General Discussion
In reply to the discussion: Re: Attacks on Snowden, Greenwald. How the fuck do people like that sleep at night? [View all]JDPriestly
(57,936 posts)I explain it quite well. The NSA and our government including our Congress and courts and executive are specifically prohibited by the Constitution from violating our innate right to privacy and to association. The NSA program limits our right of free association (First Amendment. Remember?)
The nonchalance with which Americans are now ceding the right to privacy will be paid for by our children and grandchildren.
It is very sad that Americans do not feel the increasingly hot water they are sitting in. The surveillance state will strangle our freedom like a python strangles its prey.

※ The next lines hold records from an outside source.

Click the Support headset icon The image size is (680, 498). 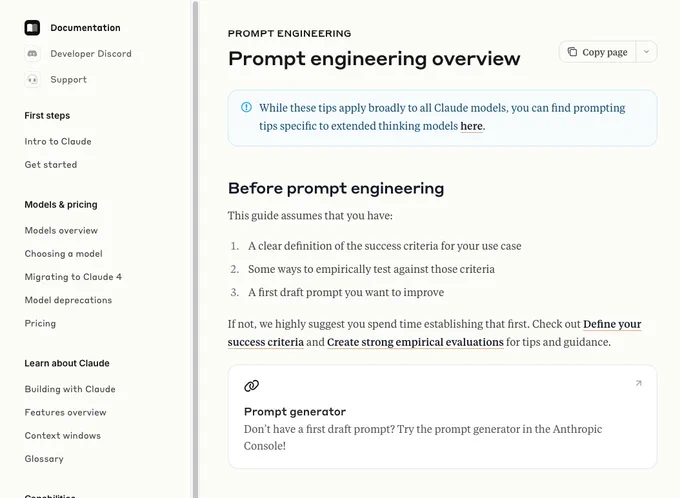(32, 80)
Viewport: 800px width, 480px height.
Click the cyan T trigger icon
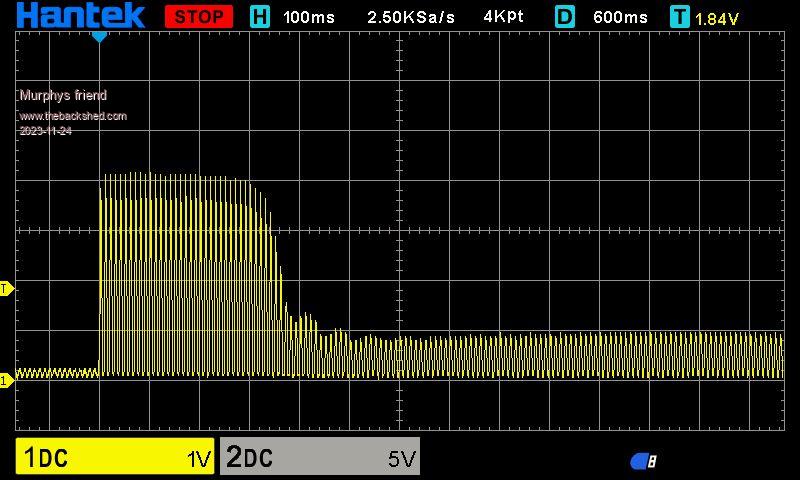click(x=680, y=17)
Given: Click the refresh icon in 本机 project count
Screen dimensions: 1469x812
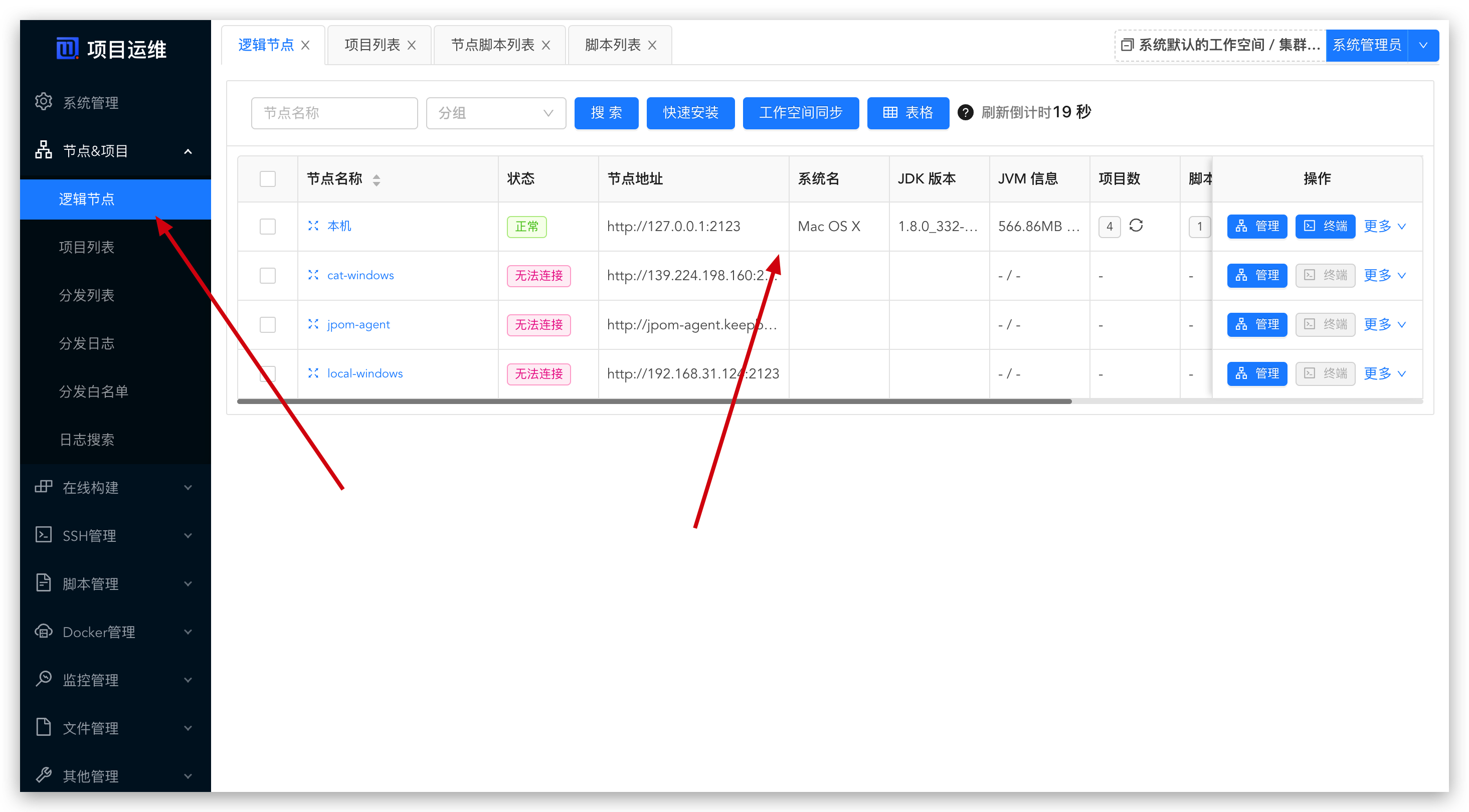Looking at the screenshot, I should pos(1136,225).
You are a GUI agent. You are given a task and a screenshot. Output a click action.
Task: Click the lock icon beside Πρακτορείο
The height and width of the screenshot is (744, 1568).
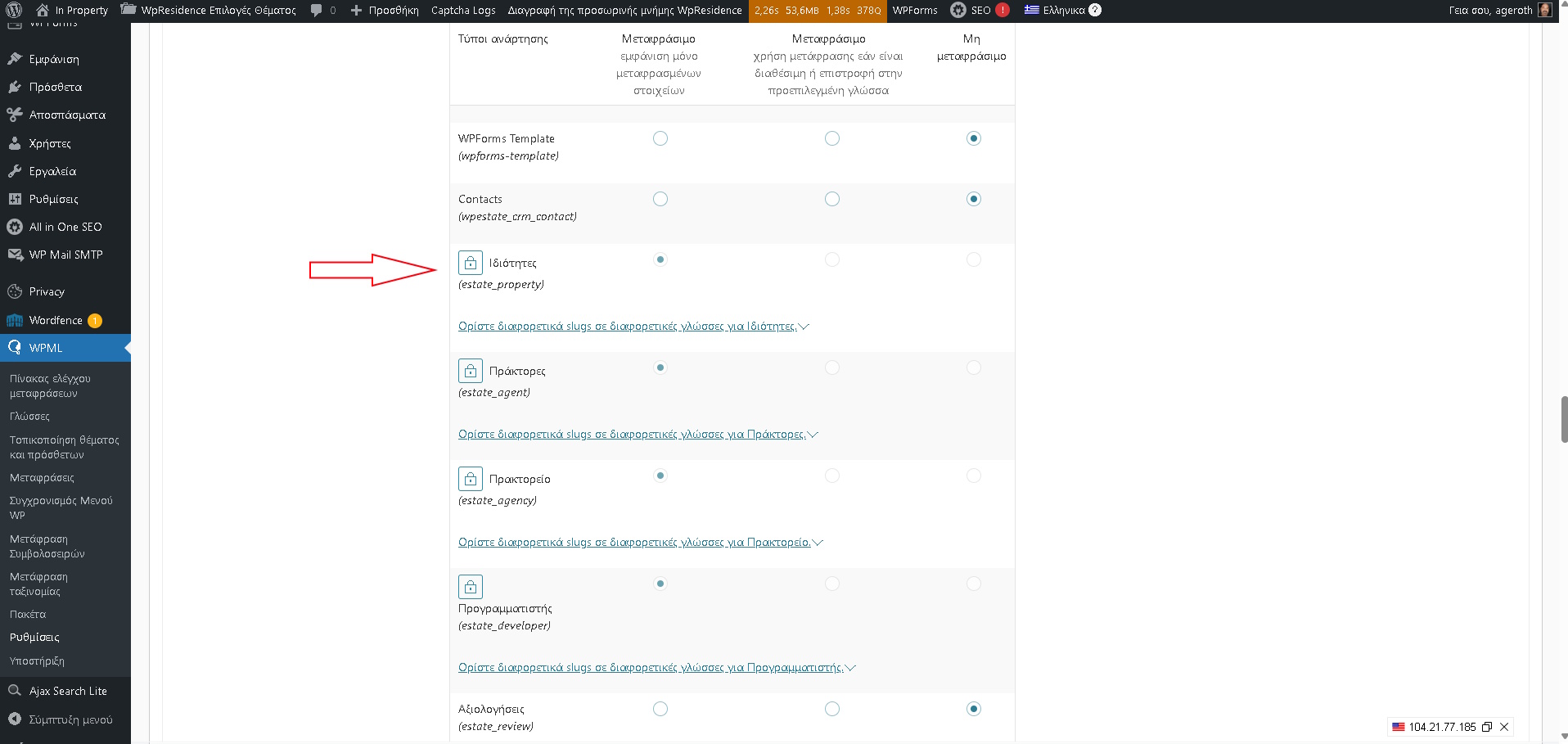[x=471, y=479]
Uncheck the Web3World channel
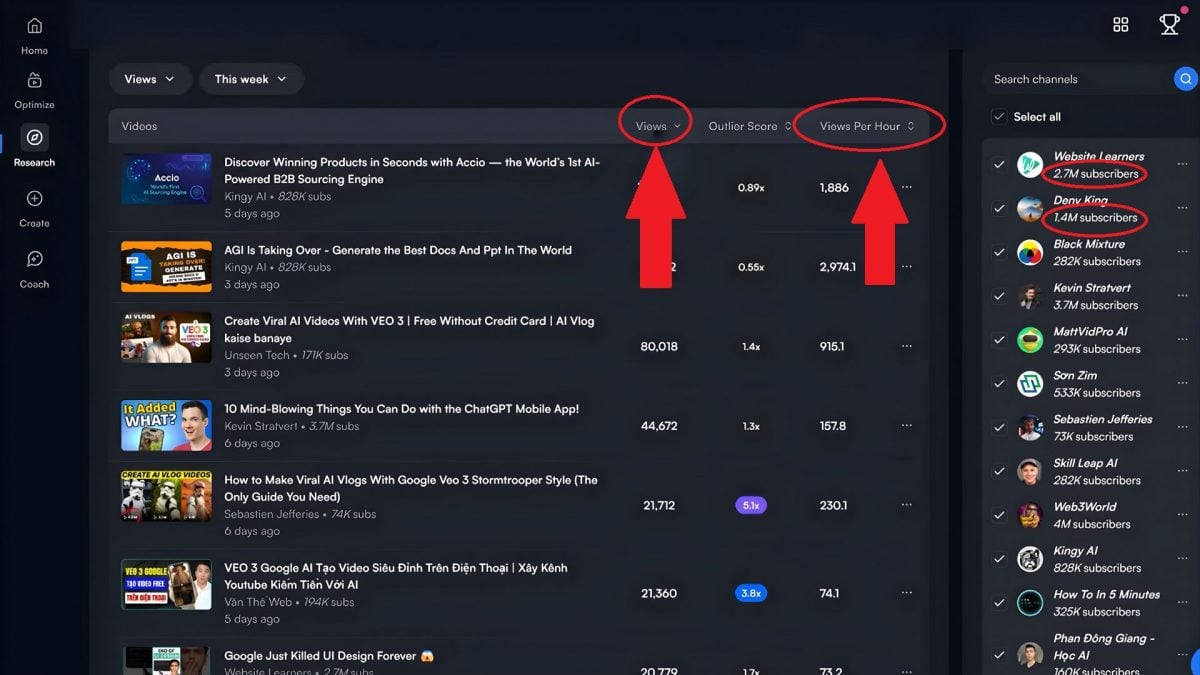This screenshot has height=675, width=1200. pyautogui.click(x=999, y=513)
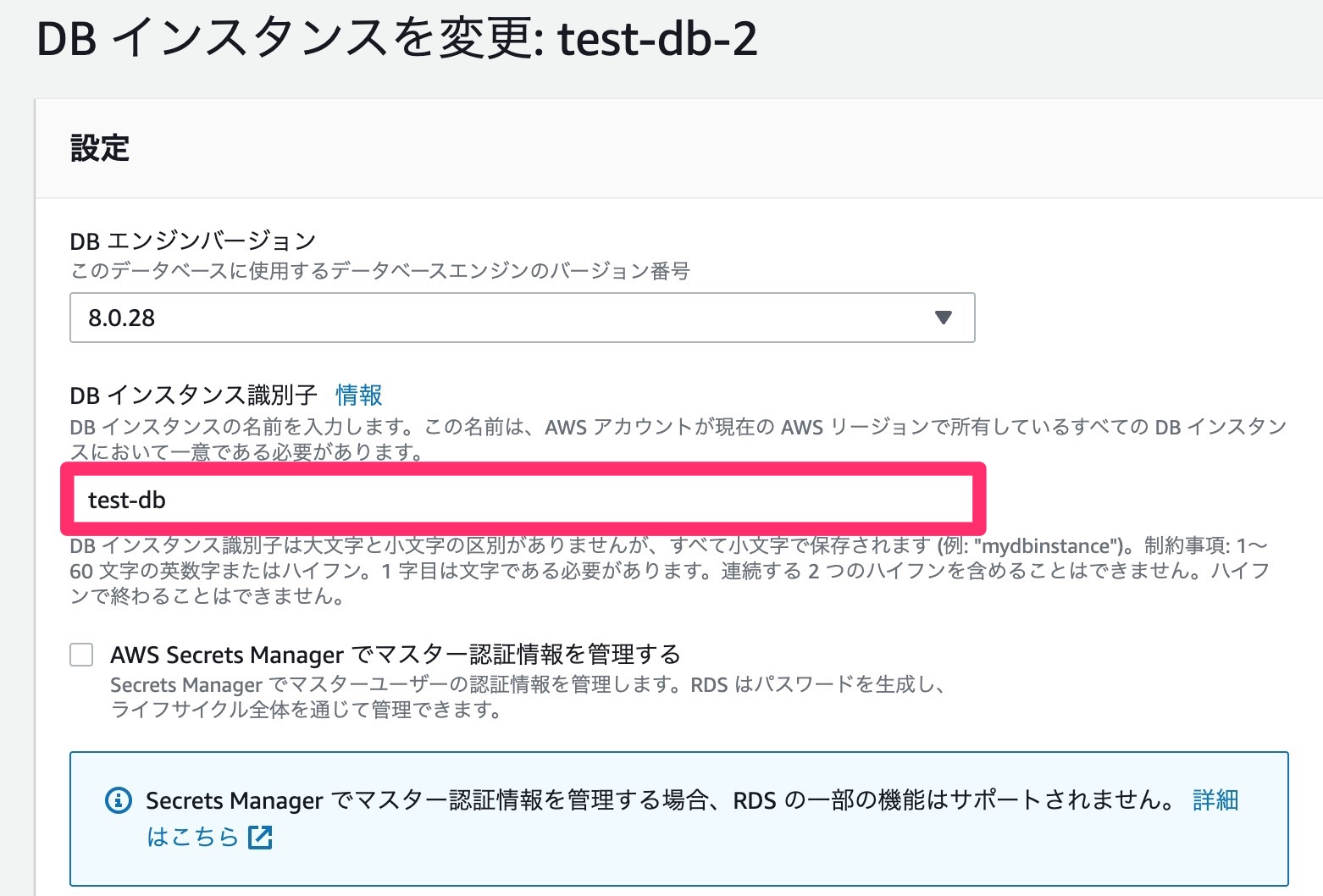
Task: Follow the 詳細 link in the alert
Action: tap(1215, 799)
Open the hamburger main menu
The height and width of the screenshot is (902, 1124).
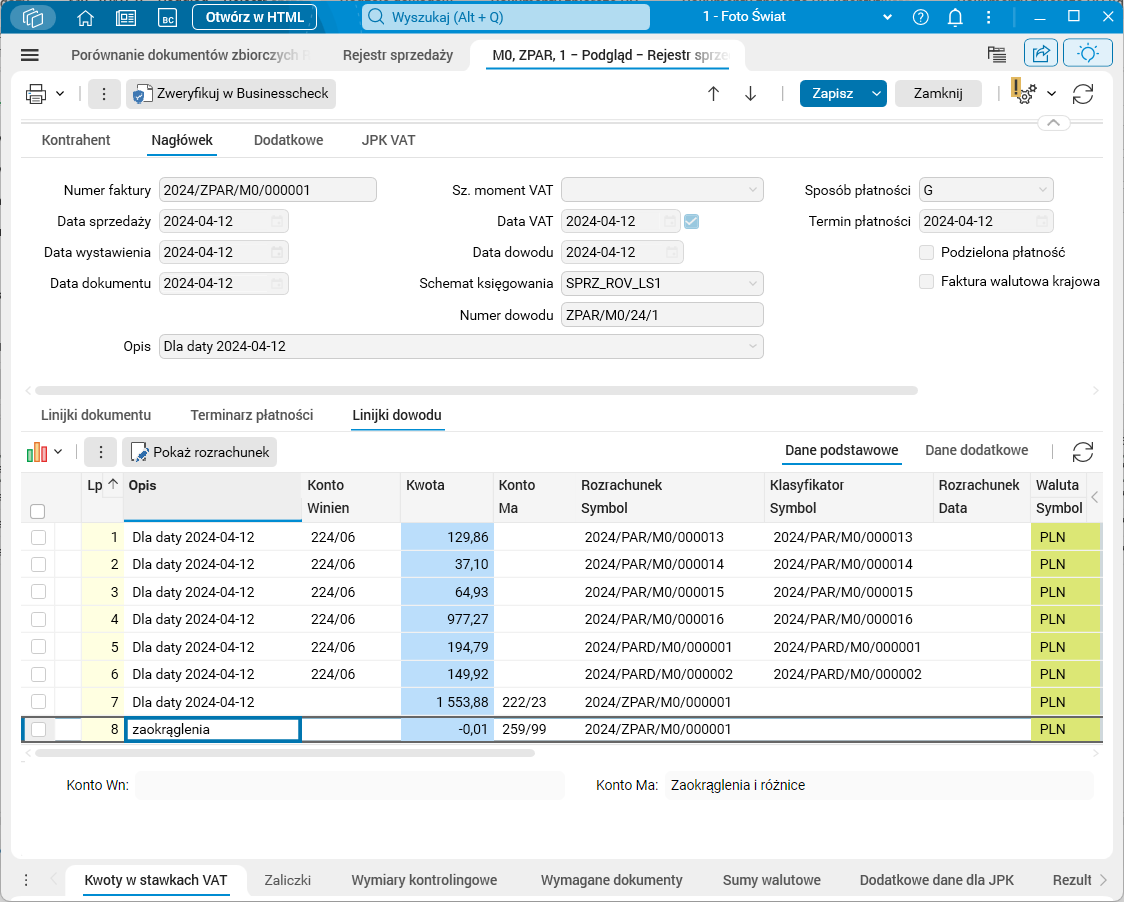(29, 56)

When I was a little girl, the woman who lived across the street from my grandmother sat at her window for hours during the day -- curtains drawn all except for a crack. The woman was spying on the world (unfortunately for my grandmother who was right across the street). She thought that no one could see her peering eyes through the crack, but of course, everyone could. She would have been a joke except that she was a terrible gossip and made up stories. People laughed at her. Today we would say that she was paranoid and mentally ill. That was small town America. A very nosy woman in small town America. The NSA is on the same level. Rather than get warrants as the Constitution requires, warrants based on probable cause and stating with specificity the items and places to be searched and seized, they have opened a sneaky crack in the curtain so that they can spy on, report on, and through their gossip control their neighbors and fellow countrymen.
That is shameful. It is paranoid.
Targeted policing is a different matter. Subpoenas and warrants are not hard to get. You just have to explain why you want them. When you get a subpoena or a warrant, there is a legal record, a paper trail that helps insure that you are obtaining the items and the information for a useful, legitimate reason.
The government does not publish the warrants or subpoenas before executing them. The government does not need this broad, overly broad surveillance program. It does not need to be snooping around secretly. It is doing it for nefarious reasons. If its reasons for looking at our phone bills and personal internet communications were valid and in the national interest, it would not be obtaining them in secret. It would use the constitutional methods. It would abide by the Constitution.
The NSA programs stink of corruption and illegality.